• Aim of the task:
Could you retype the items below word for word, leaving out the pictures?

· · · · · · ·

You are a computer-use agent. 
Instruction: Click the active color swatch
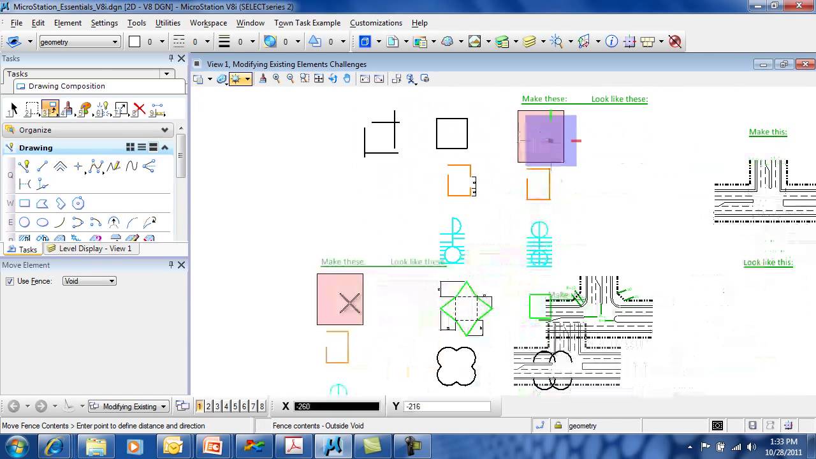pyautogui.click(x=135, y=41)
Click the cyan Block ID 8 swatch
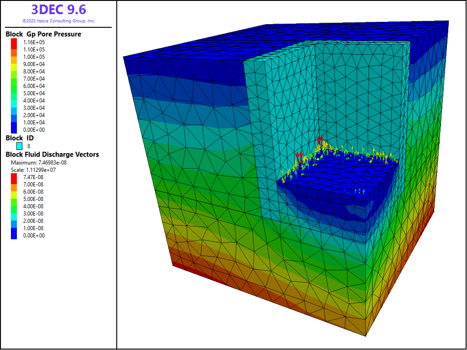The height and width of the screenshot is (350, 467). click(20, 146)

· · · · · · ·

• Correct output:
You are a computer-use agent. 
Instruction: Click the active color swatch
pyautogui.click(x=135, y=41)
Click the cyan Block ID 8 swatch
The height and width of the screenshot is (350, 467). click(20, 146)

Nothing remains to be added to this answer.